今年城市當代舞蹈團的暑期合家歡舞蹈教育劇場——《實習魔法師的生命練習題》,是圍繞一位實習魔法師追尋生命咒語的故事。稱為「舞蹈教育劇場」,相信教育有著重要的位置。 作品嘗試教育舞蹈的知識?還是以舞蹈教育作為知識生產的方法?究竟創作者藉表演教育了觀眾什麼?又可以是什麼?




舞蹈佔據大部分表演的時間,有部分舞段演員亦要參與其中。但整體而言,教育意義的傳遞,並非依賴舞蹈;故事劇情、角色的經歷、心理轉變與覺醒是意義傳遞的重要部分。若抽走故事,幾段舞蹈在風格、服裝、音樂編曲各異,難成一體:因為劇中的舞段是舞團其他作品的選段,因此段落之間關係甚微。本故事的框架與神話學家約瑟・金寶(Joseph Campbell)提出的敘事公式「英雄旅程」相似:一個踏上冒險旅程的英雄,他會在一個危機中贏得勝利,然後昇華轉變或帶著戰利品歸返到原來的世界。旅程分三個階段,「啟程」、「啟蒙」及「歸返」,其中英雄會遇上各式人物與事件,一步一步引領他覺醒。舞段就是這英雄旅程中,他所遇到的人物或事件的體現。例如《拼圖》選段的群舞,舞者在舞台上圍圈跑,象徵了主角鍥而不捨地去追尋。《雙雙》的選段則可以代表啟蒙,舞者樂知靄與黃振邦的雙人舞展現了由衝突到諒解之間的變化:一開始放大了爭執時的身體動作及探戈的運用,到後段的慢版,向對方伸延的動作。兩人讓主角看到連繫與愛,是他失望之際的當頭棒喝。

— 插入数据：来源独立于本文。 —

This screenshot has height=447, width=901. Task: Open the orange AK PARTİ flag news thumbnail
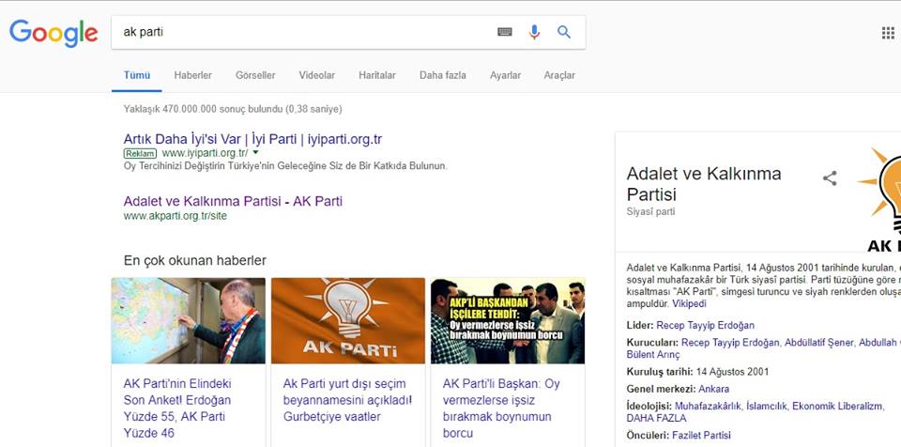(x=348, y=321)
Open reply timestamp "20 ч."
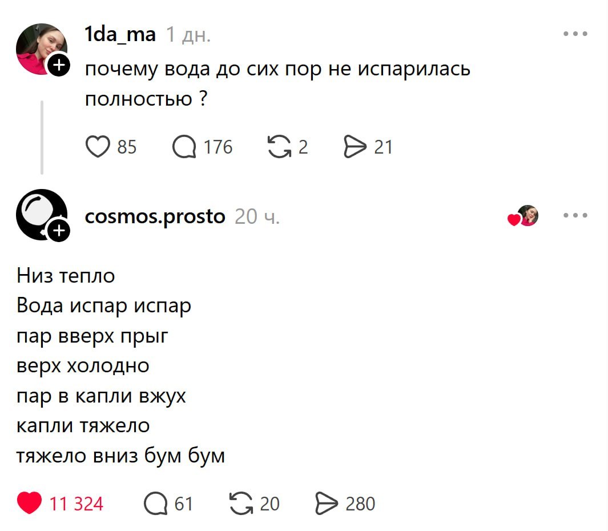The width and height of the screenshot is (608, 531). pyautogui.click(x=257, y=217)
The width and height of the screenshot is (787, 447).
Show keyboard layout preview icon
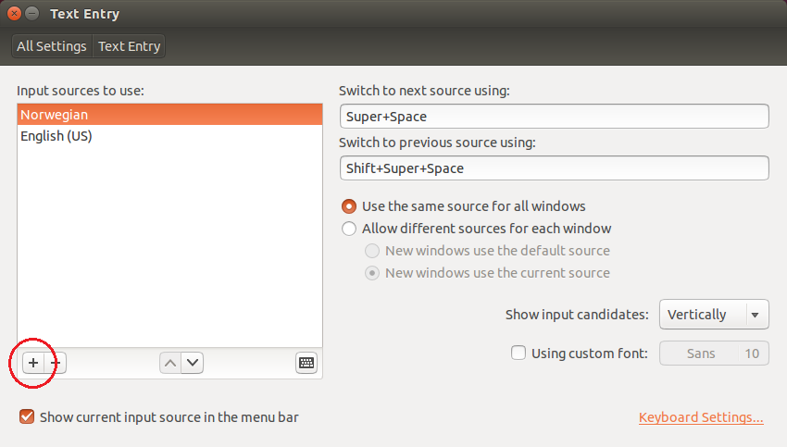point(306,363)
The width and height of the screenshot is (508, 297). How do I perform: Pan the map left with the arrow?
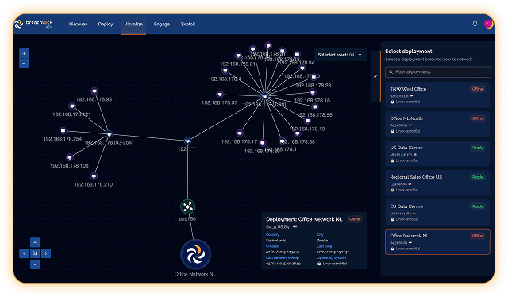tap(24, 253)
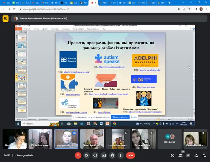Raise hand in the meeting
The width and height of the screenshot is (210, 162).
(x=112, y=155)
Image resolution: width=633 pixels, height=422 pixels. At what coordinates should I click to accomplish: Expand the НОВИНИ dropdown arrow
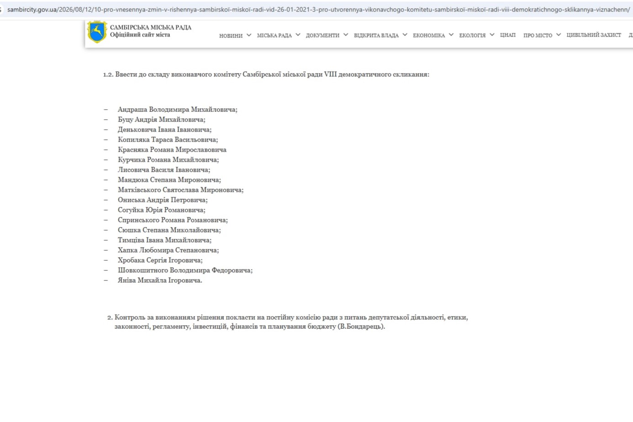[x=249, y=35]
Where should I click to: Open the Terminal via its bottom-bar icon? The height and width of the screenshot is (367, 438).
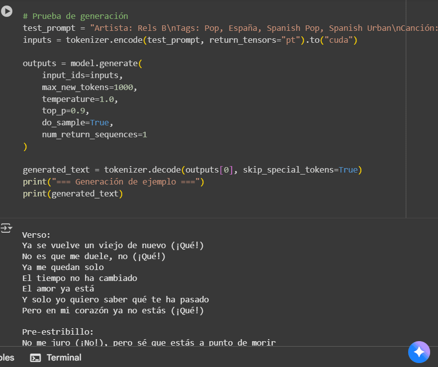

藉演出教育舞蹈再順理成章不過,但舞蹈本身,作為教育的一種方法又如何?舞蹈相比其他藝術形式,與身體的關係最為密切。日常深植在身體裡的習慣與反應,當中有受社會的契約、保守的文化及各式歧視所影響。學習與觀賞舞蹈,能否更進一步解放身體裡的記憶?由鼓勵自省與改變身體動作開始,長遠地去建立更多元、更進步的社會?在此想分享社群藝術家Dan Baron Cohen 在巴西的「Rivers of Meeting」,其中他協助當地女孩建立了社區舞團AfroMundi: Pés no Chão。當地女孩承受著家庭及社會的暴力,視身體為家庭甚至國家的附屬品而不自知。通過學習各種舞蹈,一同「認識自身,反思他們早已習慣了的身體語言,漸漸自發地創造,發展出探索自身的舞蹈。」[1] 解放了身體的桎梏。她們的舞蹈作品保育非裔原住民的文化,亦探討發展造成嚴重的河流污染。將舞蹈動作放回在適當的文化脈絡底下檢視、拆解與重構,其意義不證自明。